The rise of social media has brought multiple, recent charges of forgery and fraud in the dissemination of political attacks. The nature of such attacks is nothing new. Since the dawn of American elections, candidates have seen their words, views, and deeds fraudulently portrayed by political enemies. During the 1972 presidential election, an aide to Richard Nixon reportedly wrote a false letter to the editor of the Manchester Union Leader claiming that Senator Edmund Muskie of Maine, a candidate for the Democratic Party nomination, laughed at the use of an ethnic slur against Americans of French-Canadian descent. In 1880, a New York newspaper published a fraudulent letter, allegedly written by presidential candidate James A. Garfield, stating Garfield’s support for unrestricted Chinese immigration.

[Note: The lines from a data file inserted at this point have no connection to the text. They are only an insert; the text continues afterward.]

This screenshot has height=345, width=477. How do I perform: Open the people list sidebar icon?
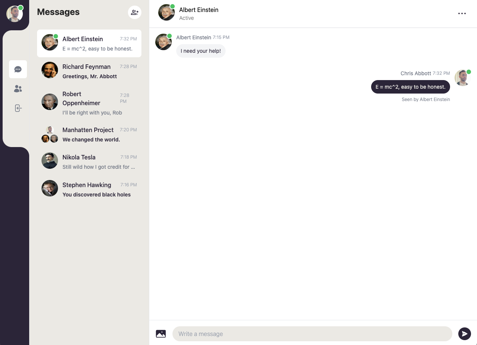(18, 89)

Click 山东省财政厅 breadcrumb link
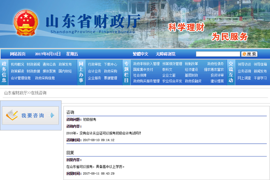coord(15,93)
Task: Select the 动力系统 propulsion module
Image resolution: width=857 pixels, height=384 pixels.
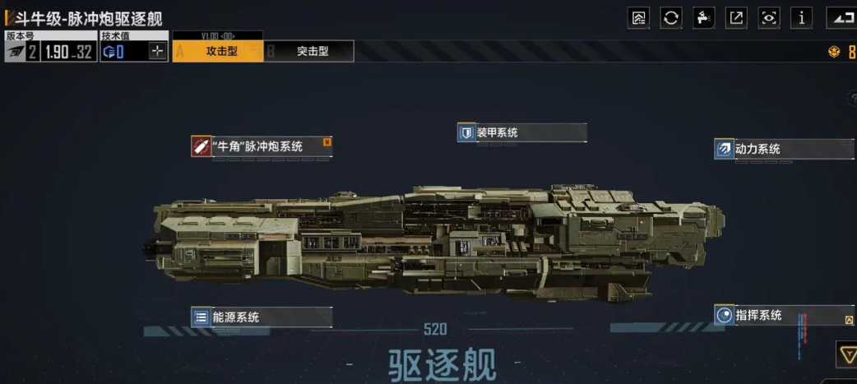Action: [784, 149]
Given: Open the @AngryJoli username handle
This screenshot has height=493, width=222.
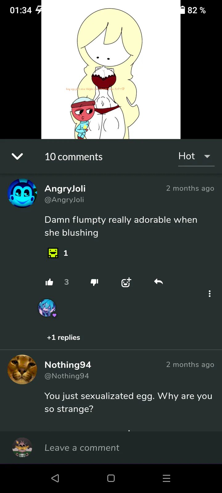Looking at the screenshot, I should pyautogui.click(x=64, y=200).
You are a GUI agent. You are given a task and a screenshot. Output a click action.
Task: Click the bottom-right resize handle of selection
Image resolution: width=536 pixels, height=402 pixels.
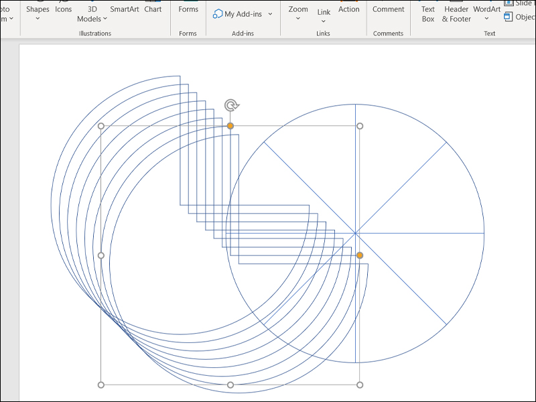(x=360, y=385)
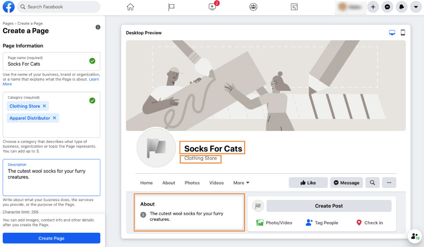Open the notifications panel
The width and height of the screenshot is (424, 247).
click(x=402, y=7)
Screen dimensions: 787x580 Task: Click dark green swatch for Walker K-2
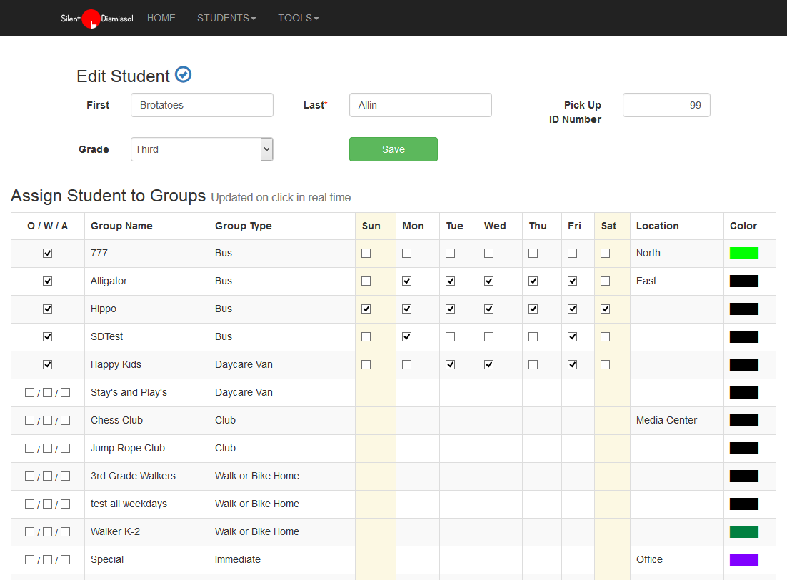743,531
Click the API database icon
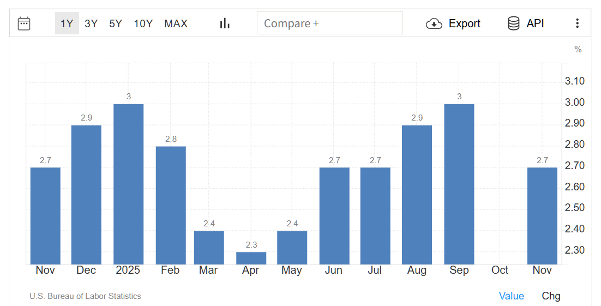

However, technology is making it easier and cheaper to develop these sorts of spurious attacks—and harder to quickly debunk them. Researchers and software companies are refining and commercializing tools, colloquially referred to as Photoshop-for-Voice, that will allow users to create realistic audio and video files of people saying things they have never actually said. Other emerging technologies will allow users to modify a person’s facial expression in real-time. Normal hardware and cheap software will allow anyone to create and manipulate these sounds and images. Through social media platforms, they can be distributed anonymously, instantaneously and widely.
How well can the law keep up with these developments? There are serious First Amendment issues involved. The cases distinguish between parodies and impersonations of candidates and public figures on the one hand, and malicious attempts to mislead viewers about the words and deeds of these figures on the other. But they do not always do so easily, as the Supreme Court signaled three years ago in Susan B. Anthony List v. Driehaus, when it allowed a First Amendment challenge to proceed against an Ohio statute that punished malicious campaign false statements. (The Sixth Circuit later struck down the Ohio law.) An aggrieved candidate might seek relief against a fraudulent attack under general federal or state anti-fraud or intellectual property laws, but time pressures and First Amendment protections can make their chances slim, even if the culprit can be found.
The federal campaign finance laws offer little more help. At the end of 2017, the Federal Election Commission recommended again to Congress that it broaden the federal statute that targets certain, narrow types of campaign fraud. 52 U.S.C. § 30124(a)(1) prohibits federal candidates, their employees and agents from “fraudulently misrepresenting” that they speak, write, or act “for or on behalf of any other candidate or political party . . . on a matter which is damaging” to such person or entity. However, this measure does not cover activities by independent actors. The FEC wants the statute to “encompass all persons purporting to act on behalf of candidates” and other political organizations, and it seeks to eliminate the requirement that such fraudulent activity pertain only to a matter that is “damaging.” But there has been no movement on this topic in the past, and little sign of any to come.
The best remedy for the aggrieved campaign may be self-help. As it becomes harder to detect fake audio and video, campaigns, parties and media outlets may increasingly turn to forensic experts to verify or debunk the damaging files. As with the forgery of fine art and currency, a technological arms race may develop between those who produce fake content, and those employed to spot the fakes. Candidates may also seize on growing uncertainty about what is real to keep attacks from reaching critical mass. More than ever, a major campaign in 2018 will need an integrated legal, research, communications and technological strategy to survive in a world where increasingly, it seems, nothing is real.